Wensley v. Argonox Construction Corp.

White, J. (concurring in part and dissenting in part).

Al*826though we concur with the majority that plaintiffs claim based on a violation of Labor Law § 241 (6) should be dismissed, we disagree with the finding that Labor Law § 240 (1) is applicable to the facts of this case. In this instance plaintiff, while removing a portion of an old roof, sustained injuries to his right arm when he attempted to hold onto a section of the roofing as it fell from his grasp to the ground below. Here, the injuries sustained by plaintiff did not result from either a fall from an elevated height or being struck by an object falling from an elevated site and thus did not result from an elevated-related risk within the meaning of the statute (see, Allen v Hodorowski & DeSantis Bldg. Contrs., 220 AD2d 959; White v Dorose Holding, 216 AD2d 290, lv denied 87 NY2d 806; Kelleher v Power Auth., 211 AD2d 918).

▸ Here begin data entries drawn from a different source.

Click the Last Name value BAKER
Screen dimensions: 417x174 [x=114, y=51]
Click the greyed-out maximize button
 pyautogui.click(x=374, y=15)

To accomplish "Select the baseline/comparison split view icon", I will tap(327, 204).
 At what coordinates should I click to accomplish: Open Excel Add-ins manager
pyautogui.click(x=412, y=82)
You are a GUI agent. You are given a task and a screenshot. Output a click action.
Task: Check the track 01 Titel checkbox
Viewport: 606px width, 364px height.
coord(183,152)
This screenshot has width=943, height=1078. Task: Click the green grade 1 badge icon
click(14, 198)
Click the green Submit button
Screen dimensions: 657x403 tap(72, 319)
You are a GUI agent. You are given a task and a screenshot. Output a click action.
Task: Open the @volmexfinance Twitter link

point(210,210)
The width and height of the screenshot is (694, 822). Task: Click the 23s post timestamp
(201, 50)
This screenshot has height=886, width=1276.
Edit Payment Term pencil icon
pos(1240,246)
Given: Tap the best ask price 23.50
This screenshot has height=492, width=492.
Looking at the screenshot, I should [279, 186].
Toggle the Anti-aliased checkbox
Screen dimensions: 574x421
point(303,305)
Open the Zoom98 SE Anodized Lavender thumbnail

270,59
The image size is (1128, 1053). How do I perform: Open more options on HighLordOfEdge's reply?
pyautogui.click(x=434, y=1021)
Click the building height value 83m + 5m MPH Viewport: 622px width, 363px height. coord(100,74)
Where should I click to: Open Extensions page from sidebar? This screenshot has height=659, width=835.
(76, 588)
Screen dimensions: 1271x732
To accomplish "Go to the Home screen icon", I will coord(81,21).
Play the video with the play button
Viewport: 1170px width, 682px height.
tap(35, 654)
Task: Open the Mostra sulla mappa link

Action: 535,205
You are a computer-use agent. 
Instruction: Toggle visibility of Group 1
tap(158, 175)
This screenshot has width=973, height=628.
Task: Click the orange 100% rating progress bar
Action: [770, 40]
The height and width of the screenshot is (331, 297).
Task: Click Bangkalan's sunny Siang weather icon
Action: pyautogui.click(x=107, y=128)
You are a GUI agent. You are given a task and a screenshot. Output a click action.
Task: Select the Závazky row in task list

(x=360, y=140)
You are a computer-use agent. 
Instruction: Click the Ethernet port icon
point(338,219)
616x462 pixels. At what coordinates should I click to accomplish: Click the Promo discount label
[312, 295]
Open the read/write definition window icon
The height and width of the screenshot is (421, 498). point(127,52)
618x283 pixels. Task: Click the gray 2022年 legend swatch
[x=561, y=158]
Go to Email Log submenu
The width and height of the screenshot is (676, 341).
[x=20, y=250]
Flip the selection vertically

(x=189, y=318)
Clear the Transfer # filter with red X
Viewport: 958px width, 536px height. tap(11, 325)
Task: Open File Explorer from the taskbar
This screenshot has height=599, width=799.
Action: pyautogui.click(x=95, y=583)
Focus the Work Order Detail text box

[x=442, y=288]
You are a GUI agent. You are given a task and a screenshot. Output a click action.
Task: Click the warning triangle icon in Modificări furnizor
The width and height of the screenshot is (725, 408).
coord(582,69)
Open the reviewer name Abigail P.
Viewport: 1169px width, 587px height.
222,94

Although we acknowledge that the statute is to be construed liberally, under the holdings of Ross v Curtis-Palmer Hydro-Elec. Co. (81 NY2d 494) and Rocovich v Consolidated Edison Co. (78 NY2d 509), we find that this injury, although connected in a tangential way to the effects of gravity, is not an elevated-related risk of the type intended to be covered by Labor Law 240 (1).

Therefore, we would dismiss plaintiffs second cause of action.